The sound waves are generated in the ultrasound transducer by means of the piezoelectric effect and the returning waves reflected differently by different tissues are detected. For the imaging of superficial lesions, linear ultrasound probes with high frequencies are most suitable. The abdomen and deeper structures are usually examined with convex transducers of lower frequency and thus higher penetration depth. The reflections of the ultrasound waves can be converted in real time into a grayscale, two-dimensional image, the so-called B-mode image.
Structures with low echogenicity are imaged dark (e.g., water) and structures with high echogenicity (e.g., thyroid) are imaged bright (white). In addition to the anatomical structures recognizable on B-mode imaging, the blood flow velocity within the vascular system can be precisely measured on the basis of the Doppler effect (pulsed wave / PW Doppler) and displayed in two dimensions (color Doppler, color-coded duplex sonography). A further development is contrast-enhanced ultrasound (CEUS), in which intravenously applied microbubbles enable the perfusion of vessels and tissues to be assessed.
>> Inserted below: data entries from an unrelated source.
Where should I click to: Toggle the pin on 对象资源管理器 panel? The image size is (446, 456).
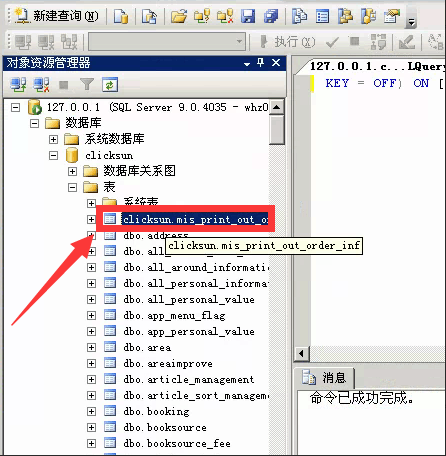[x=261, y=62]
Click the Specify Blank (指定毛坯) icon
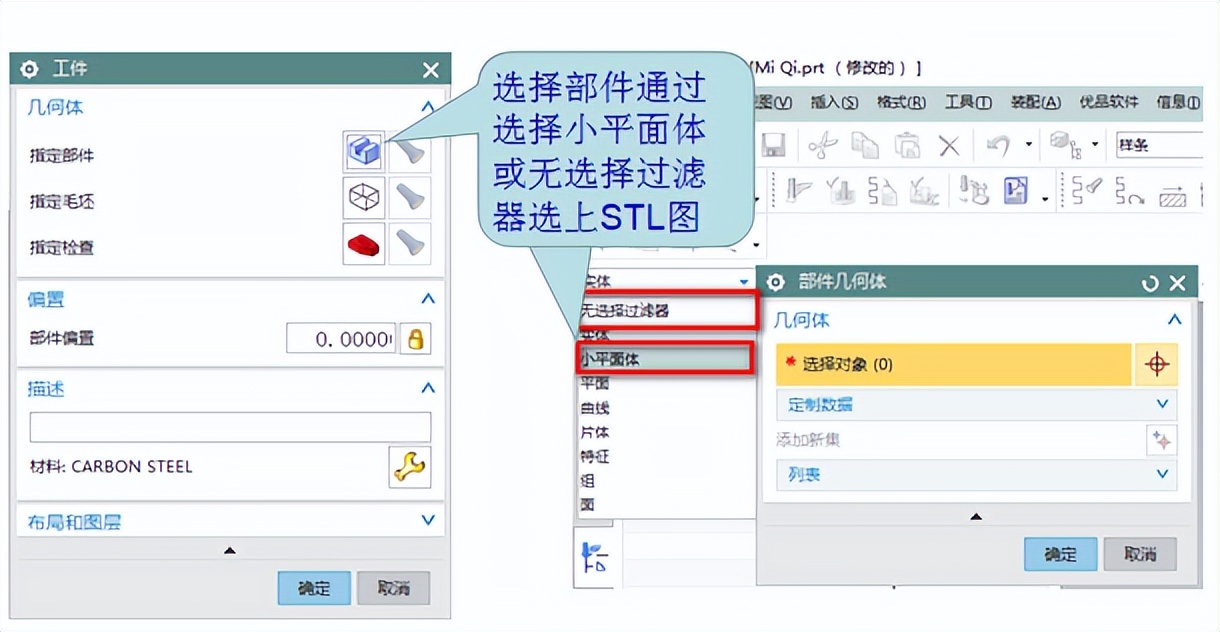1220x632 pixels. pyautogui.click(x=363, y=197)
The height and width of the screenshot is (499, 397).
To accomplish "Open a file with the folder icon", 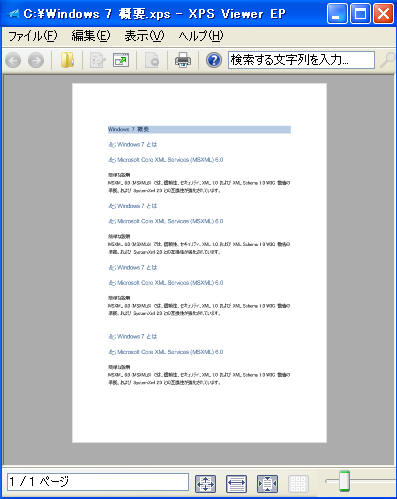I will point(67,60).
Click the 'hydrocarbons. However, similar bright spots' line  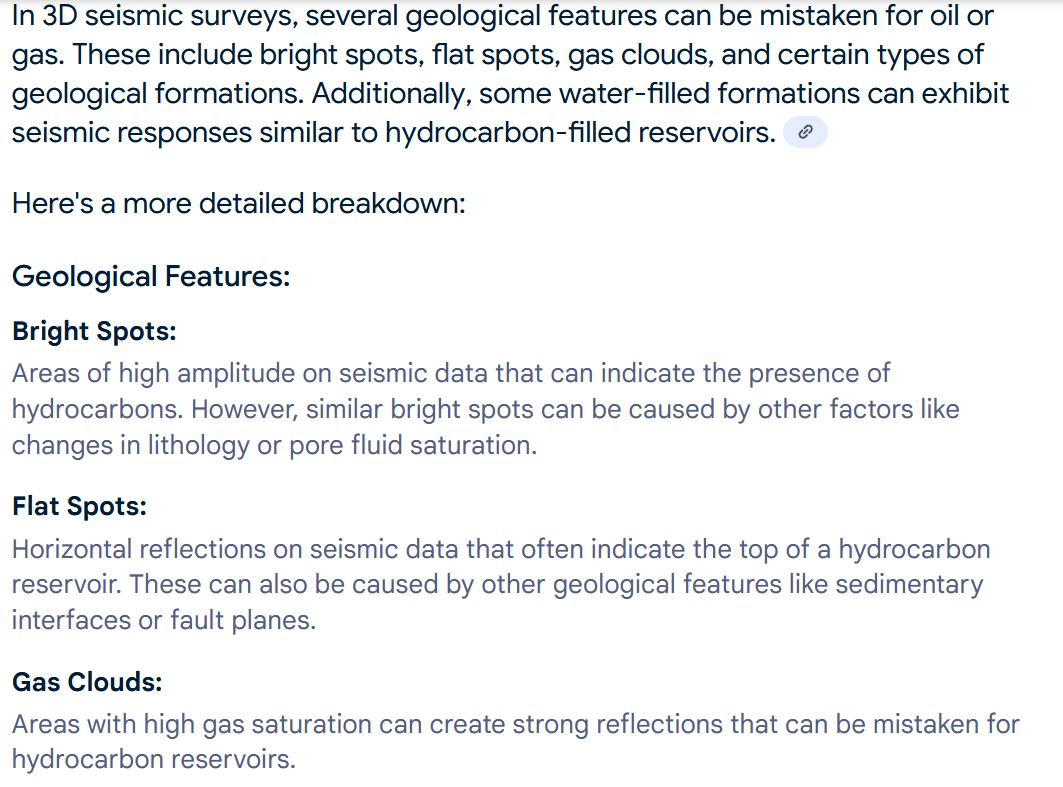point(485,410)
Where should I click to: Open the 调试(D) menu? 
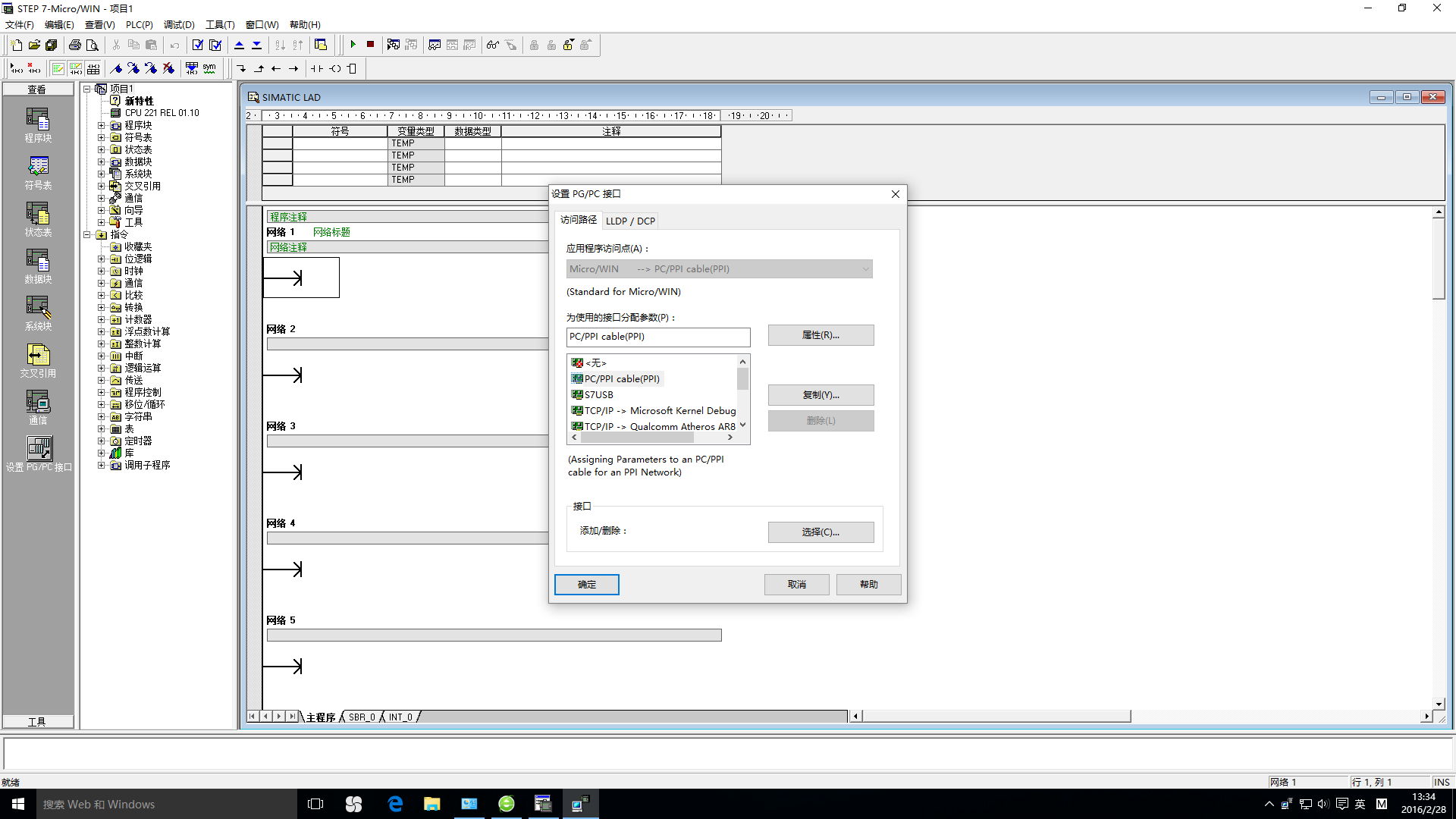pyautogui.click(x=179, y=25)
Ultrasound elastography allows for imaging of the hardness / softness of a tissue in color.
|B-mode (brightness mode), 2D real time||Two-dimensional, grayscale images||Characterization and extent of the lesion|
Guidance of percutaneous therapy
|PW Doppler||One-dimensional measurement of blood flow velocity||Differentiation between slow-flow and fast-flow vascular malformations|
|Color-coded duplex sonography (CCDS)||Two-dimensional, color-coded imaging of the blood flow velocity||Differentiation between slow-flow and fast-flow vascular malformations|
|Contrast-enhanced sonography (CEUS)||Imaging of contrast medium using microbubbles||Differentiation between slow-flow and fast-flow vascular malformations as well as tissue perfusion|
|Elastography||Color-coded imaging of tissue hardness/softness||Differentiation of therapy-induced effects, differential diagnosis|
Sonography is an excellent method for the initial examination when a vascular anomaly is clinically suspected. Especially superficial lesions can be detected very well with two-dimensional B-mode sonography. The clinically important differentiation between slow-flow and fast-flow vascular malformations is thus possible in many cases using color-coded duplex sonography (CCDS) and contrast-enhanced sonography (CEUS). B-mode sonography also serves as image guidance during percutaneous invasive therapies.
A disadvantage of sonography is the relatively small field of view and the often low penetration depth of the ultrasound waves. Therefore, deep lesions cannot be adequately visualized with this modality. Structures that lie behind bone or air cannot be imaged at all. Furthermore, the experience of the examiner also plays an important role in image interpretation.